• funeral •
fyu-nê-rêl • Hear it!
Part of Speech: Noun
Meaning: 1. Burial ceremony, usually comprising a sermon, sometimes a wake, and a procession to the grave. If it is the burial of a person of repute, there is often a period of lying in state. 2. Cessation of existence, catastrophe.
Notes: Today's word is a sad and somber one but one heard often recently in connection with Queen Elizabeth II's burial. Its adjective is funereal.

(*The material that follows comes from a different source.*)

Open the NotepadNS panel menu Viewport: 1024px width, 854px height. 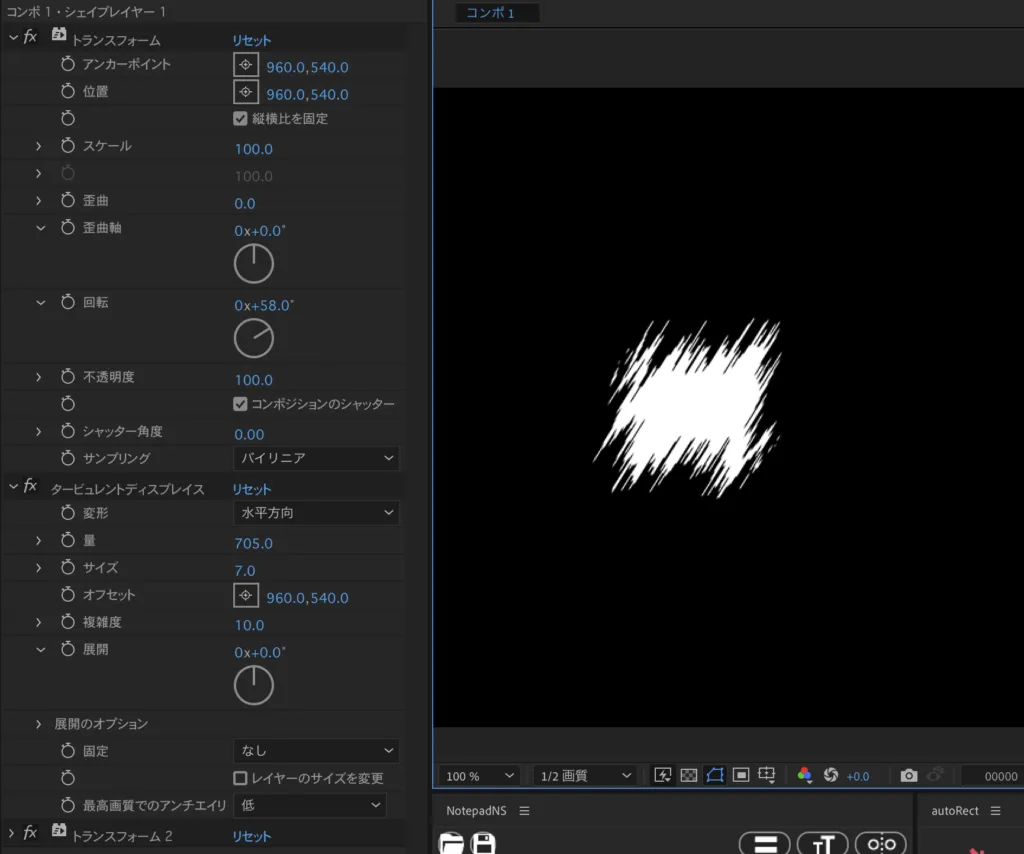(x=524, y=811)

The rarely used verb is funeralize.; otherwise, it is a lexical orphan.
In Play: When Queen Elizabeth passed away, her funeral services included a wake, lying in state at several places, a procession, and a service before burial—all over a period of 12 days. The entire ceremony was telecast around the world and watched by hundreds of millions. The second sense of today's word is simply its figurative use: "If you contradict the boss in tomorrow's office meeting, it'll be your funeral."

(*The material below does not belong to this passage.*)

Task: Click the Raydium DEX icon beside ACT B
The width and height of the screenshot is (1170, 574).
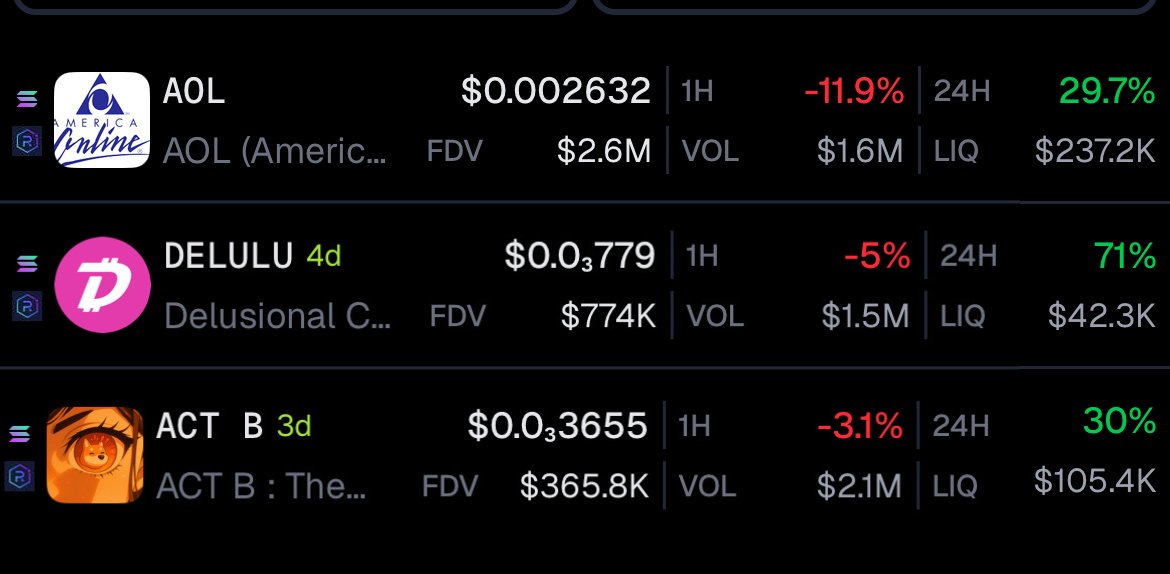Action: coord(20,475)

Word History: Today's most topical Good Word is a trimmed version of Late Latin funeralis "funereal", the adjective for funus, funeris "funeral", which Latin inherited from Proto-Indo-European dheu-/dhou- "to die". The [dh], like [bh] in initial position, often became [f], like Latin fornax "furnace" but English burn. Dutch dood, English dead, German tot, Norwegian død, Welsh dyn "person, mortal", Irish duine "person, mortal", Armenian diak "corpse", Lithuanian dvesti "(slang) 'to croak', die"—all descend from the same PIE word. (Now let's all thank newcomer Brita Edholm, another contributor who lives in Sweden, for today's quite topical Good Word.)